**Aim of the exercise**
Filter the data for lines with the word "Task" and copy those lines.

**Exercise material**
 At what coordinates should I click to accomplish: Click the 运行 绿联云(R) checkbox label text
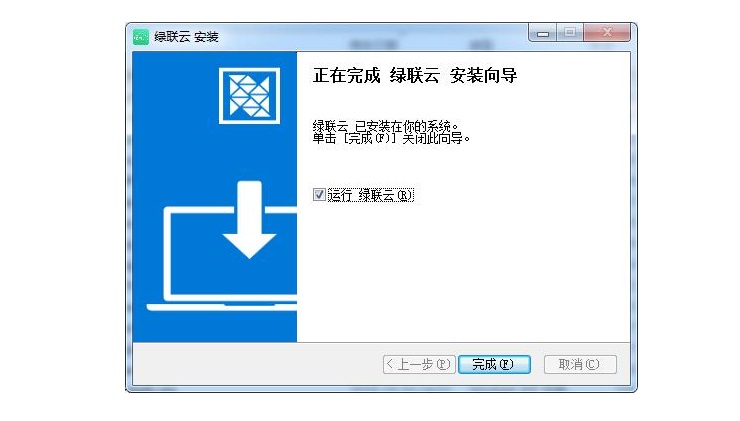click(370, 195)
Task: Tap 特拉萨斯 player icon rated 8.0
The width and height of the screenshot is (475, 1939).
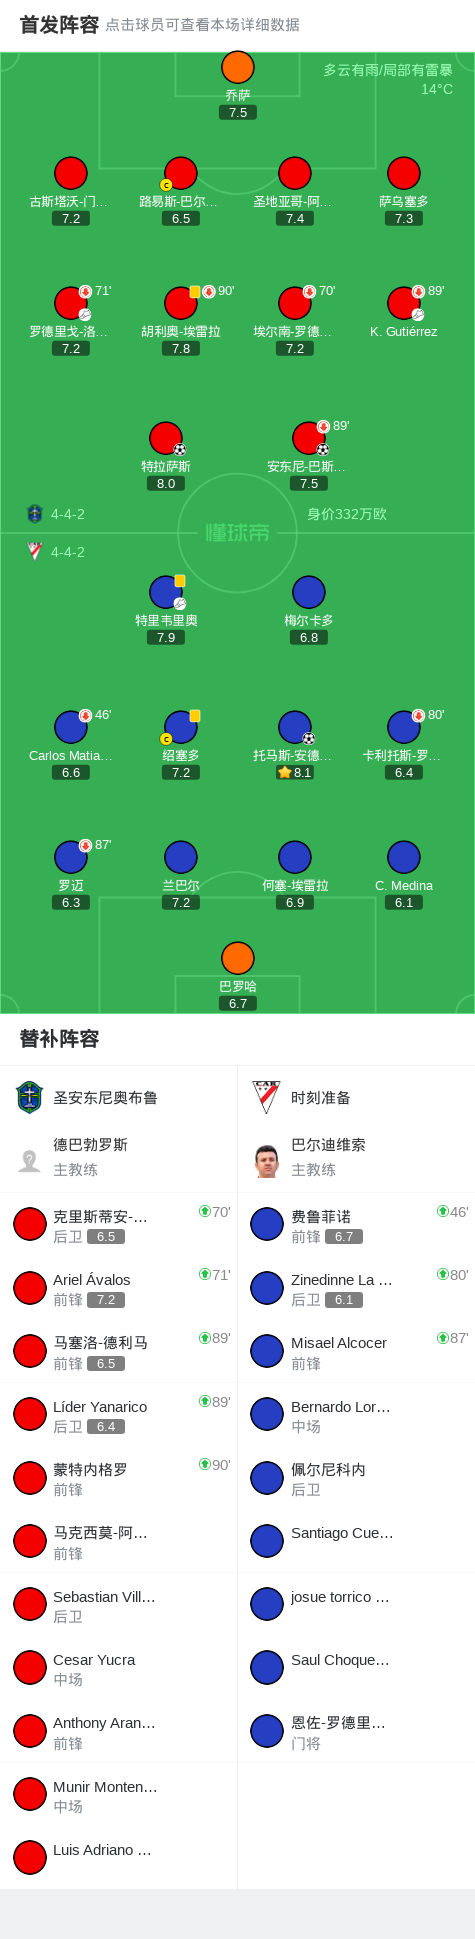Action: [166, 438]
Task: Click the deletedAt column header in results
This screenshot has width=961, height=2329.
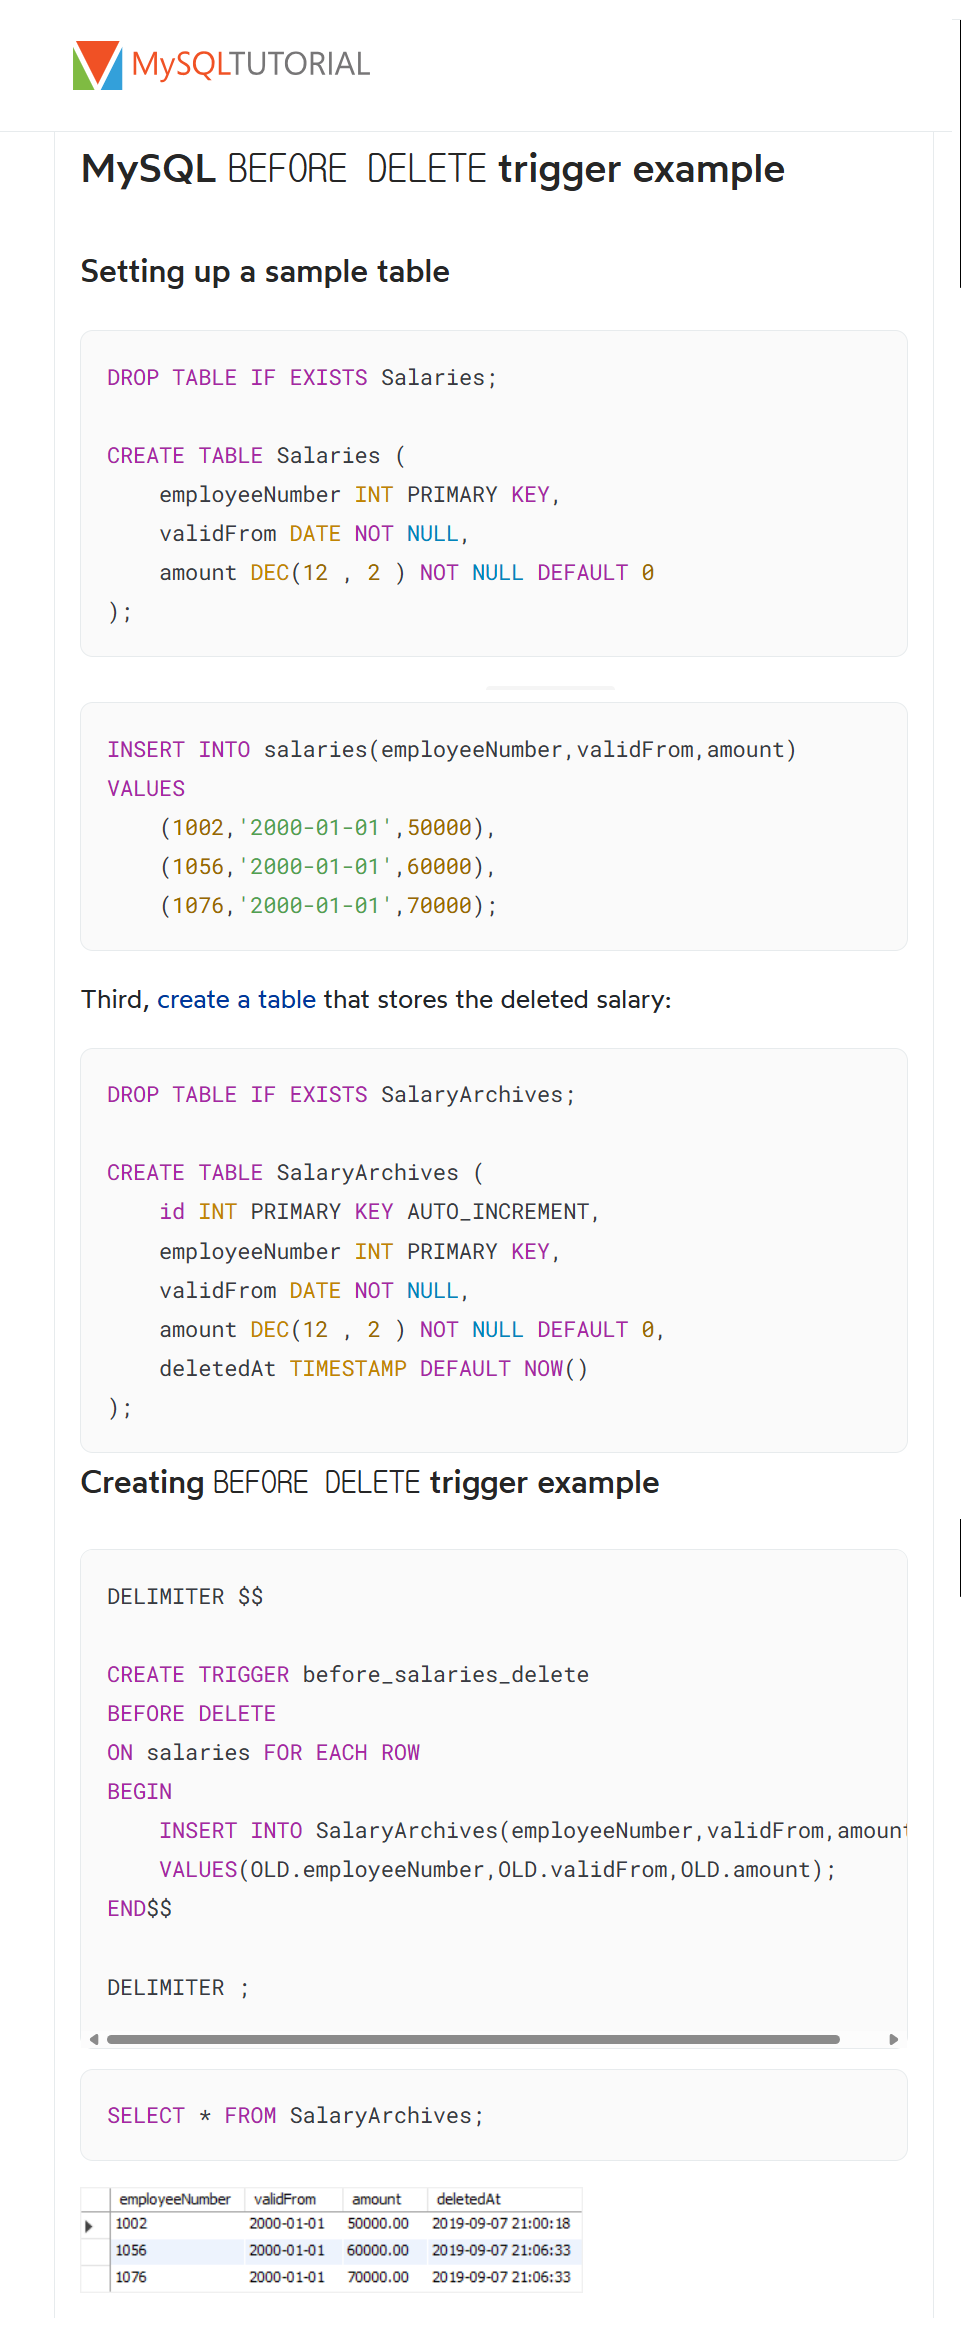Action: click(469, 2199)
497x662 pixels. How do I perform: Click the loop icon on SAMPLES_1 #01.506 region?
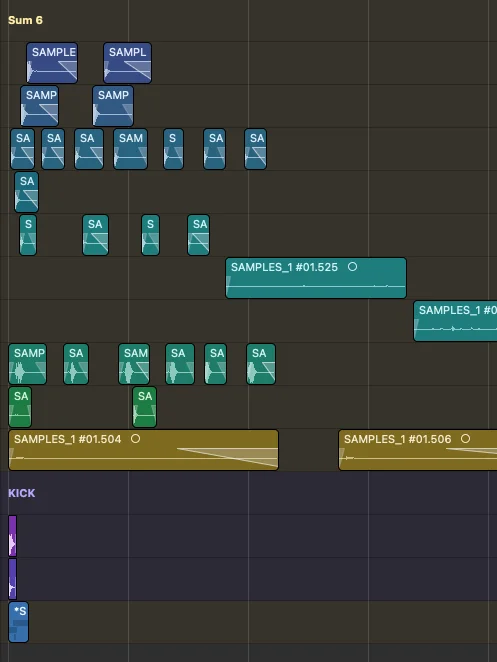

**Solution to this problem**
Task: Tap 特拉萨斯 player icon rated 8.0
Task: Click the deletedAt column header in results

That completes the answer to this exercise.